Oleh karena itu RWM dianggap sebagai kriteria untuk diagnosis fistula perilymphatic diragukan dalam penelitian ini. Apakah metode lain seperti fluorescein intratekal untuk perilymph pewarnaan berguna dalam masalah ini masih belum jeals. Poe et al. menganalisis nilai aplikasi fluorescein intravena pada hewan model dan menyimpulkan bahwa fluorescein diberikan menyebabkan fluoresensi dramatis kapal dan transudat yang dapat ditafsirkan secara salah sebagai fluoresensi perilymph.Hanya 4 pasien kami dengan fistula yang pasti atau ragu melaporkan riwayat yang khas. Salah satu kesimpulan tentang pengamatan ini mungkin bahwa riwayat pasien tidak memprediksi temuan intraoperative. 18 pasien (26%) tidak memiliki peningkatan pendengaran dalam pemeriksaan kontrol setelah 3 minggu dalam penelitian populasi. Hasil ini mirip dengan yang melakukan penelitian retrospektif dengan 60 pasien setelah tympanotomy dan menemukan tidak ada perbaikan dalam 33% dari pasien mereka.Ada korelasi antara usia dan nilai-nilai Audiometri nada murni, yang menunjukkan bahwa orang tua memiliki gangguan yang lebih parah mendengar sebelum dan pasca operasi. Tidak ada korelasi antara riwayat pasien, temuan intraoperatif dan diagnosis tinnitus atau vertigo sebelum operasi. Itu berarti bahwa kita tidak bisa memprediksi temuan fistula perilimfatik. Analisis nilai nada murni Audiometri sebelum dan setelah operasi mengungkapkan secara signifikan meningkatkan pendengaran pasca operasi. Hampir setengah dari pasien memiliki peningkatan rata-rata pendengaran lebih dari 20 dB. Hasil ini mungkin disebabkan karena tympanotomy dan penutupan lubang RWM. Tapi kita harus mempertimbangkan efek lain yang mungkin: Semua pasien secara bersamaan diobati dengan steroid intravena dimulai dengan 500 mg prednisone berikut tapering off lebih dari 12 hari. Juga efek plasebo dan pemulihan spontan harus disebutkan dan tidak bisa dikecualikan. Sehubungan dengan keterbatasan ini, timpanotomi eksplorasi tampaknya menjadi prosedur yang aman, karena tidak ada pasien menderita komplikasi utama. Mengenai masalah teknis, sebagian besar ahli bedah di lembaga kami digunakan penyegelan dengan lemak untuk menutupi RWM. Berbagai teknik lain termasuk lem fibrin dan kolagen postaurikuler dijelaskan dalam literatur.

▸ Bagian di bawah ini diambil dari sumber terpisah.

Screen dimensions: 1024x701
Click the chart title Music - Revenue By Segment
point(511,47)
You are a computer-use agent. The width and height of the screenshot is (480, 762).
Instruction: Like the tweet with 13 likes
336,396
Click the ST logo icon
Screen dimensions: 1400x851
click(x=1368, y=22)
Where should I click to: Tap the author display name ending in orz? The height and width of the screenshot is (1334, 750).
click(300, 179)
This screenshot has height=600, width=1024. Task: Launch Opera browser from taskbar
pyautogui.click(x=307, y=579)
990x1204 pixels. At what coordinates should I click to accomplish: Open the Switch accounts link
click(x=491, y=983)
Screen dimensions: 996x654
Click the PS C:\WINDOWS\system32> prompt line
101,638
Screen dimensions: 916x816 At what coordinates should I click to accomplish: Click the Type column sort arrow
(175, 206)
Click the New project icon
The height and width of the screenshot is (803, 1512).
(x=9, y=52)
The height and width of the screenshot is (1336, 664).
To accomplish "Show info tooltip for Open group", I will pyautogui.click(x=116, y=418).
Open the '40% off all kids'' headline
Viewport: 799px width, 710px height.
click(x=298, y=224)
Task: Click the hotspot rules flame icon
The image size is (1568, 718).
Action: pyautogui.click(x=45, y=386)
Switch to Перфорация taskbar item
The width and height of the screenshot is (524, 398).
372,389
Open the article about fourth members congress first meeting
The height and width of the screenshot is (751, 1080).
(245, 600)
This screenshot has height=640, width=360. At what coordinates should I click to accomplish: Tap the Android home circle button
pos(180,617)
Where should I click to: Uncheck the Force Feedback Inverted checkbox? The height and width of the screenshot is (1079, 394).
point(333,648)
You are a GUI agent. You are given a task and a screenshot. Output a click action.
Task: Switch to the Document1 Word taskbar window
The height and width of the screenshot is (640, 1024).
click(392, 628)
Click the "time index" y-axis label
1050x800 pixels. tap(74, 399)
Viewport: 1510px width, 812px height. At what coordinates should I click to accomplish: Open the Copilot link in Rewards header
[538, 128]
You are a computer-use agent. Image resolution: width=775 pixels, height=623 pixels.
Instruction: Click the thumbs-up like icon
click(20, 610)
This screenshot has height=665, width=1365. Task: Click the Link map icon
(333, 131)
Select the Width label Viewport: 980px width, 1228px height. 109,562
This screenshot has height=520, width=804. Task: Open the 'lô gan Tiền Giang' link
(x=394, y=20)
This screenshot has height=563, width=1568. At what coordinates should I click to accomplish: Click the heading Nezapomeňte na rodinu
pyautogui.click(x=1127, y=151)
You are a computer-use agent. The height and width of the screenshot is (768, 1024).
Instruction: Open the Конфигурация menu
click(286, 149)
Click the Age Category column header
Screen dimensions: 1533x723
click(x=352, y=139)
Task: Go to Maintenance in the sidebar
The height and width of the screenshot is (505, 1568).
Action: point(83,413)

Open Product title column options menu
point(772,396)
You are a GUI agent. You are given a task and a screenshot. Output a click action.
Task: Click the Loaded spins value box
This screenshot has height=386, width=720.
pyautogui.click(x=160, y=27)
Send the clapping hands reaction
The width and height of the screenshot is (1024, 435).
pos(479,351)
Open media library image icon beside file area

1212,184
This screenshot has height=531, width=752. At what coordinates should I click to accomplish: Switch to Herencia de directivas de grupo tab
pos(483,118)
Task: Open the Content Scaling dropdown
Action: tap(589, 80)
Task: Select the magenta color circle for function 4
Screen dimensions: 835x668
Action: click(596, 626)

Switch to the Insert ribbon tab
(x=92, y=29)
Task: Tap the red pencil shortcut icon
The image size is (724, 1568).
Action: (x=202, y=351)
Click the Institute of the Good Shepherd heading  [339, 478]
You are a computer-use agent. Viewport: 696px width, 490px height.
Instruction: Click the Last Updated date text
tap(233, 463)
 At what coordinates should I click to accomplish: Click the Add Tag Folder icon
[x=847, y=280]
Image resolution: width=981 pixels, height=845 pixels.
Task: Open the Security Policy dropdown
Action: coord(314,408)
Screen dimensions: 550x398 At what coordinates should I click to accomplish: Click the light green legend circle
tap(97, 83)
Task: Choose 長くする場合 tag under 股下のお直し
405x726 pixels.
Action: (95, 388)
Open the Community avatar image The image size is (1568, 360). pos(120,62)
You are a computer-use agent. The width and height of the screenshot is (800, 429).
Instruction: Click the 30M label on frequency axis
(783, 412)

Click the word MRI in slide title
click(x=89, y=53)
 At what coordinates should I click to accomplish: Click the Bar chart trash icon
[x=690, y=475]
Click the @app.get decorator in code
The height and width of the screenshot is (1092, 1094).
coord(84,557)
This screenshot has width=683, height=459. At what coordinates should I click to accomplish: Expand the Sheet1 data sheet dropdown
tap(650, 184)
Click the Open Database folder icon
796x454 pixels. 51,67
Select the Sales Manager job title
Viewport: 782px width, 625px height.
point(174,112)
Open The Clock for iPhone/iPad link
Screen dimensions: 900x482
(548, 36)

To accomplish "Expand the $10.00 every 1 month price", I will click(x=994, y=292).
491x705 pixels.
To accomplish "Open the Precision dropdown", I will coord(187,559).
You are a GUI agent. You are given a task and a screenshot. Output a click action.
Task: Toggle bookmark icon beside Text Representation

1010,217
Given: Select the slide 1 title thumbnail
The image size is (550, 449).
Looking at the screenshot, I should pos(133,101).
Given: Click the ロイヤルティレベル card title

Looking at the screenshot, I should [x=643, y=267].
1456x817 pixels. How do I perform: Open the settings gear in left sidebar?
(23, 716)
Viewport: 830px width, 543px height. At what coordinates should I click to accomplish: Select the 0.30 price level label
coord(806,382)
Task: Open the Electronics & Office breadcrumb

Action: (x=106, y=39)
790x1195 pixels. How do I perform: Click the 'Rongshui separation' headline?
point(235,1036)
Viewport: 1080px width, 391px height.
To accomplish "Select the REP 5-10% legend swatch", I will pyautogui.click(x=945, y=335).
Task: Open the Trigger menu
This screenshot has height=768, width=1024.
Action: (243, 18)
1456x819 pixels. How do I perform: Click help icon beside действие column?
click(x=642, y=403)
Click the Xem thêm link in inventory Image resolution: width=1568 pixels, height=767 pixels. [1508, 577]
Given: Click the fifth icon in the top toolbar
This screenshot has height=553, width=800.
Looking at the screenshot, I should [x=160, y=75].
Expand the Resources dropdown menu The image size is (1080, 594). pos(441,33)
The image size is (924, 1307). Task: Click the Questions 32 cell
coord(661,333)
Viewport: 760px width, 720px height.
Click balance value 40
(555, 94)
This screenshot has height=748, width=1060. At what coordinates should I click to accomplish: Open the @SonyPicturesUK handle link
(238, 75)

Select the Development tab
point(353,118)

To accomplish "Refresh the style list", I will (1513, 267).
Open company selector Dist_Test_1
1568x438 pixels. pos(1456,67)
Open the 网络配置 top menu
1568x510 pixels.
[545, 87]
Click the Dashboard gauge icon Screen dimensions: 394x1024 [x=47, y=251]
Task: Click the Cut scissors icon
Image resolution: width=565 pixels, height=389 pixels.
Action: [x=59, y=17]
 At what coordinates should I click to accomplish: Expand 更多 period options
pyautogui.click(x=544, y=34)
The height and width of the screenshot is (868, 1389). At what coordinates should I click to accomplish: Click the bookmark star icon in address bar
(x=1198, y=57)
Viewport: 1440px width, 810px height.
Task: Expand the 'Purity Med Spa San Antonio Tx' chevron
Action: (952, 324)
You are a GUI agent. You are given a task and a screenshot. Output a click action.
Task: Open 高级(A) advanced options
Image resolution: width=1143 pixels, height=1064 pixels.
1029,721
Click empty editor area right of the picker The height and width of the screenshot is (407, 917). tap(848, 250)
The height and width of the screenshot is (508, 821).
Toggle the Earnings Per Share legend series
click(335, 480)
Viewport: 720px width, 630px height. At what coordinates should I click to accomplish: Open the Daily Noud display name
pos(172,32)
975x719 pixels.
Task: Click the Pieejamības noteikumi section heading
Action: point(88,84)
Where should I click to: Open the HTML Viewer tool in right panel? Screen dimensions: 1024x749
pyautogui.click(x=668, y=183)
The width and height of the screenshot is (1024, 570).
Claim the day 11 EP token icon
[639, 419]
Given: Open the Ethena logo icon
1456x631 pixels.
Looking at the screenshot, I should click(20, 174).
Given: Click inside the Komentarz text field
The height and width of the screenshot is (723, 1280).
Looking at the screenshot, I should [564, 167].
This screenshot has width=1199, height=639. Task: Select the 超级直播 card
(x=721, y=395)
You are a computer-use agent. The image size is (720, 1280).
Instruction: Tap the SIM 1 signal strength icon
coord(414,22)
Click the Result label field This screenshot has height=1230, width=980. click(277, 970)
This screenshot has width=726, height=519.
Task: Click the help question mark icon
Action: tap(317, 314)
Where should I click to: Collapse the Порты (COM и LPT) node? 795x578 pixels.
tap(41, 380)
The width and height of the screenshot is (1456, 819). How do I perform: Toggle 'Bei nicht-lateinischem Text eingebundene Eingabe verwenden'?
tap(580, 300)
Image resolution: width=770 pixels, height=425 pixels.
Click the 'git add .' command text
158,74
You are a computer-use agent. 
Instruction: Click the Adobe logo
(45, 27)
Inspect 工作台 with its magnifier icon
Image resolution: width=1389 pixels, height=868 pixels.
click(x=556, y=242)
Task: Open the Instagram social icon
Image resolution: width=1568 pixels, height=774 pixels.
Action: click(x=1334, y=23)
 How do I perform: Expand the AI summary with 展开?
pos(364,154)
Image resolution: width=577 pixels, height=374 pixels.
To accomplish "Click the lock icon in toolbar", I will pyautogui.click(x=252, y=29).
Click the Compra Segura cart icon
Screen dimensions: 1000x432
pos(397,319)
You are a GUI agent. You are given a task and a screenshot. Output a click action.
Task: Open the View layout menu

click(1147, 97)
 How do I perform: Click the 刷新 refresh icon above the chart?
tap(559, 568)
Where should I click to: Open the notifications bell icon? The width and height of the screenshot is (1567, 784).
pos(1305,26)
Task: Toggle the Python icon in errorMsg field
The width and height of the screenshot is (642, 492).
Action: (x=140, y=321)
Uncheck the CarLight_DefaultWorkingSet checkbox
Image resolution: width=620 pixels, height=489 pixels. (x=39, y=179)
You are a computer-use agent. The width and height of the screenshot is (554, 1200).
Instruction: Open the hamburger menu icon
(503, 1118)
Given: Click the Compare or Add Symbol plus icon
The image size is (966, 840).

Terjadinya RWM pada pasien SSNHL berada di bawah 20% dalam penelitian populasi. Sejarah pasien tidak memprediksi temuan membran jendela bulat pecah intraoperatif. Jadi anamnesis mengenai insiden predisposisi tidak indikasi yang dapat diandalkan untuk operasi.Tidak ditemukannya korelasi antara pemulihan pendengaran pasien SSNHL dengan dan tanpa kebocoran perilymphatic. Namun demikian, tympanotomy eksplorasi merupakan prosedur yang aman yang mungkin menjadi tambahan yang berguna untuk steroid dosis tinggi dalam kasus yang parah pada SSNHL. Sehubungan dengan hasil, tympanotomy eksplorasi harus dipertimbangkan untuk pasien dengan tidak ada perbaikan mendengar dalam waktu 48 jam setelah pengobatan dengan steroid dosis tinggi dan SSNHL lebih dari 50 dB HL di tiga frekuensi yang berdekatan.

KesimpulanKebanyakan pasien yang menderita tuli mendadak unilateral dengan fistula perilymphatic yang tidak terlihat. Dalam studi populasi, mayoritas pasien melaporkan tidak ada riwayat yang khas dari peningkatan tekanan di telinga bagian dalam. Eksplorasi timpanotomi merupakan prosedur yang aman yang dapat mendukung pemulihan fungsi pendengaran pada pasien dengan penurunan pendengaran mendadak selain dengan pengobatan utama yaitu steroid dosis tinggi.